映画、ドラマと次々に依頼を受け、
作品が途切れることのない
脚本家の港岳彦さん。
2023年には手がけた
映画3本、ドラマ1本が
立て続けに公開、放送。
平坦ならざるその道のりが
港さんの矜持を育んだ。
プロフィール
港 岳彦
74年宮崎県生まれ。日本映画学校7期期1995年卒。24年4月より九州大学で教授を務める。
【おもな作品】
『あゝ、荒野 前篇・後編』(17)
『宮本から君へ』(19)
『アナログ』(23)
『正欲』(23)
『仮装儀礼』(23)
『ぼくが生きてる、ふたつの世界』(24)
近作情報
連続ドラマW
I,KILL監督/ヤングポール 服部大二 脚本/港岳彦 ばばたくみ 川滿佐和子 出演/木村文乃 田中樹 ほか 制作プロダクション/松竹撮影所 製作著作/WOWOW (25/日本/全6話)PG12相当
関ヶ原の合戦から35年後の日本に突然、人を襲う化け物「群凶(Gun-kyou)」が現れ始める。忍びという過去を隠し平和に暮らしていたお凛は、血の繋がらない娘・トキを守るために壮絶な戦いに巻き込まれていくのだった。一方、人の意識を持ったまま群凶になってしまった”半群凶”の男・士郎はある人物を探していた──。25年5/18 22:00〜WOWOWにて放送・配信スタート
公式サイト
https://www.wowow.co.jp/drama/original/i-kill/
──脚本家の出発点はどこにあったのでしょう。
12歳のときに目を怪我して、半年間入院したことがあったんです。支援学級に通っていた弟のクラスの先生が「だったらこれを読め」と大量に本を持ってきてくれて、やることがないから、ずっとそれを読んでいました。
動物好きの僕を思ってか、ムツゴロウさんの本ばかりだったのですが、そのうち畑正憲が愛読しているという北杜夫のエッセイを取り寄せて読んだんです。そのエッセイを読むと、作家ってずいぶんだらしない毎日を送っている。それで「この職業、最高だな」と思って、物書きに憧れたのが最初です(笑)。

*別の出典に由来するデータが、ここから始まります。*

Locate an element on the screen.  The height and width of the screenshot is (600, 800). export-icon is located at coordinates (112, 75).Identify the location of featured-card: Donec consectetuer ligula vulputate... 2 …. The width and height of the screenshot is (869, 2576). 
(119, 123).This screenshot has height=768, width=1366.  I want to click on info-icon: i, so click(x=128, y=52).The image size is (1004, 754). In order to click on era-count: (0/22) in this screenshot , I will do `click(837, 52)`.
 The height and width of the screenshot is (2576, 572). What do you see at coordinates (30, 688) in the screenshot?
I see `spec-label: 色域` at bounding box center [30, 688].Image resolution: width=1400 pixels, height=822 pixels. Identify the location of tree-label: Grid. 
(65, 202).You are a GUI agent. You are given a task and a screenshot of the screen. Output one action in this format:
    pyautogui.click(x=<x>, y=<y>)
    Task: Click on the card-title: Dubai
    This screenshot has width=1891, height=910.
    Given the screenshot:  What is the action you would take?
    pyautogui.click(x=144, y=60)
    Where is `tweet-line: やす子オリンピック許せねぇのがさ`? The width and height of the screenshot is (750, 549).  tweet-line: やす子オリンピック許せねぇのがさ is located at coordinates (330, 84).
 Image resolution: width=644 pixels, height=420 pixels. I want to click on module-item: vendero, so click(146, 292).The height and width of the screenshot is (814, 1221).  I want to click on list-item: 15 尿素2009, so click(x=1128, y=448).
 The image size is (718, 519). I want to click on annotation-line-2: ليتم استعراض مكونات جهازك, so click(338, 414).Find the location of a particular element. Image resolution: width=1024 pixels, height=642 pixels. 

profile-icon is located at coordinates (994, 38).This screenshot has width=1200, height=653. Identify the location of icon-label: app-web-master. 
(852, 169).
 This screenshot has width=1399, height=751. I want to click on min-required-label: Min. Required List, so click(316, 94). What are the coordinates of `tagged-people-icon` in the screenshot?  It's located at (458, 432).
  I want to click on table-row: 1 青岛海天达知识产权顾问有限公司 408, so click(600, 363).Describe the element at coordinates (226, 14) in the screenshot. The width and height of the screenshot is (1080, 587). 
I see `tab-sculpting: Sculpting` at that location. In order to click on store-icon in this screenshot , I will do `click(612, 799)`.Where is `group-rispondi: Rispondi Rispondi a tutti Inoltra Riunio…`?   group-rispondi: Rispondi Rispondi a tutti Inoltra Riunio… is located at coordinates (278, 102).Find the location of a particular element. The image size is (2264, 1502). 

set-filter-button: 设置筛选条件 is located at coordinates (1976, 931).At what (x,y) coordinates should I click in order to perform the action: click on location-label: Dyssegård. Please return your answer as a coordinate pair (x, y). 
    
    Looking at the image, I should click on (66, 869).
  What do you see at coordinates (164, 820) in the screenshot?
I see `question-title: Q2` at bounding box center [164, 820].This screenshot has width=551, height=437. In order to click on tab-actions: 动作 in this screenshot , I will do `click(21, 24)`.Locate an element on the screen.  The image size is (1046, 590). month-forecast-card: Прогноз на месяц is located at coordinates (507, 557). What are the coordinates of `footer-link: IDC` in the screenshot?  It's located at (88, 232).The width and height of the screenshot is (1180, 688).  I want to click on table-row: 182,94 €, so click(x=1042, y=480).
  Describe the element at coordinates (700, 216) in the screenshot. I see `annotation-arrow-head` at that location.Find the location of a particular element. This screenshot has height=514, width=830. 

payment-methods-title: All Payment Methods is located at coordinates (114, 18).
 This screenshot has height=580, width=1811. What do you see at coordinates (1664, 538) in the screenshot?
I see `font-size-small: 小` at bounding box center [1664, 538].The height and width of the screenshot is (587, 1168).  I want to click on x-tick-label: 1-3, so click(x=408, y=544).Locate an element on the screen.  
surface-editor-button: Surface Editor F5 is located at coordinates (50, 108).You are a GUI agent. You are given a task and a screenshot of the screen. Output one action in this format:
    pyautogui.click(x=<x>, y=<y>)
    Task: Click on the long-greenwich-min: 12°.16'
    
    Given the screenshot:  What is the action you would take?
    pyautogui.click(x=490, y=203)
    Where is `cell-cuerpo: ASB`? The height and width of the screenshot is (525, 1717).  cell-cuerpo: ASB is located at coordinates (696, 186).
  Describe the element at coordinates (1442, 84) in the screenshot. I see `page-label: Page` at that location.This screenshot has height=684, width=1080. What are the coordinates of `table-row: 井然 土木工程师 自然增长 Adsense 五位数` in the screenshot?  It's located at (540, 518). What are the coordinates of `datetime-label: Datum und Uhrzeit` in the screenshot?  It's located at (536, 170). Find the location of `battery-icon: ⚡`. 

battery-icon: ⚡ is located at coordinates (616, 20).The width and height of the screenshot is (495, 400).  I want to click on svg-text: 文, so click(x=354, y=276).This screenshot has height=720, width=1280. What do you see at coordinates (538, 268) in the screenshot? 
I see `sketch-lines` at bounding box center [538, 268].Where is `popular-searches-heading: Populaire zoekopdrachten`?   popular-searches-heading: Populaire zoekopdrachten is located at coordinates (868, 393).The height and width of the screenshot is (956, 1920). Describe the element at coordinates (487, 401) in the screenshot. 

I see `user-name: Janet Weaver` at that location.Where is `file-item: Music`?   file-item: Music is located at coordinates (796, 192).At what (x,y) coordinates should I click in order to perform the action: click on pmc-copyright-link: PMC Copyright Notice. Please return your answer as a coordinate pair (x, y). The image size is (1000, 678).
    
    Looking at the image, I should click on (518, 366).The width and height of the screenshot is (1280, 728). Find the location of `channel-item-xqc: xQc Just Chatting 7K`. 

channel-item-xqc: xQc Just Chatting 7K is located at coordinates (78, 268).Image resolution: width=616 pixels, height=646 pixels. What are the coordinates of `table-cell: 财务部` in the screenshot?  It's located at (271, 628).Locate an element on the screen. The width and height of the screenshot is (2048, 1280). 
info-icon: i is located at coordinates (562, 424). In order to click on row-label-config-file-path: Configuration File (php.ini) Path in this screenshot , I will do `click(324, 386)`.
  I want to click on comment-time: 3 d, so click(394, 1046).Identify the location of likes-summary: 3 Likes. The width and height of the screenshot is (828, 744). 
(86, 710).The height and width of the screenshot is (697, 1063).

北杜夫は「トーマス・マンを読め」とか、いろんな作家の名前を挙げていて、文章を追っていくうち、中学に入る頃にはドストエフスキーに出会って、その世界観に圧倒されました。
──中学生には難しくなかったですか?
難しい部分もありますが、文体は平易なんですよ。高校に入って映画を観るようになって、映画と小説の中間ぐらいの仕事ってないかな?と考えたら、脚本家があった……振り返るとそんな感じなのかな?
──映画を観るようになったきっかけは?
すごくガラの悪い高校だったんです。勉強しなくていいといえば、しなくてもいい。「せっかくだから趣味でもつくろうかな」と思って映画を観始めました。
当時、『その男、凶暴につき』が公開されて、「監督たけし:北野組全記録」というメイキング本も出た。簡単に言うと、野沢尚さんの脚本を現場で武さんがいかにぶち壊したかという記録で(笑)、クリエイティブの面白さが全部詰まっていた。あの映画とその本の衝撃で、ダサい印象だった日本映画に可能性を感じたし、仕事として携わりたいと思いました。
「演劇活動」という実績は
アピール度が高いかもしれない
──最初から脚本家志望だったんですか?
当時は監督志望だったと思います。高2の頃には日本映画学校(現・日本映画大学)へ進みたいという気持ちになっていました。
──どこに惹かれたんでしょう。
資料に、でかでかと「人間を描く」と書いてあるのを見て「これだ!」と思うところがあったんです。よく見ると「高校時代、どんな活動をしていましたか」というチェック項目もある。思いついたのは「演劇をやれば、アピールできるんじゃないか?」。
──そこで演劇部の扉をたたいた、と。
ところが演劇部は廃部が決まっていて、部室は──いまだから言ってしまうと──喫煙所と化していました(笑)。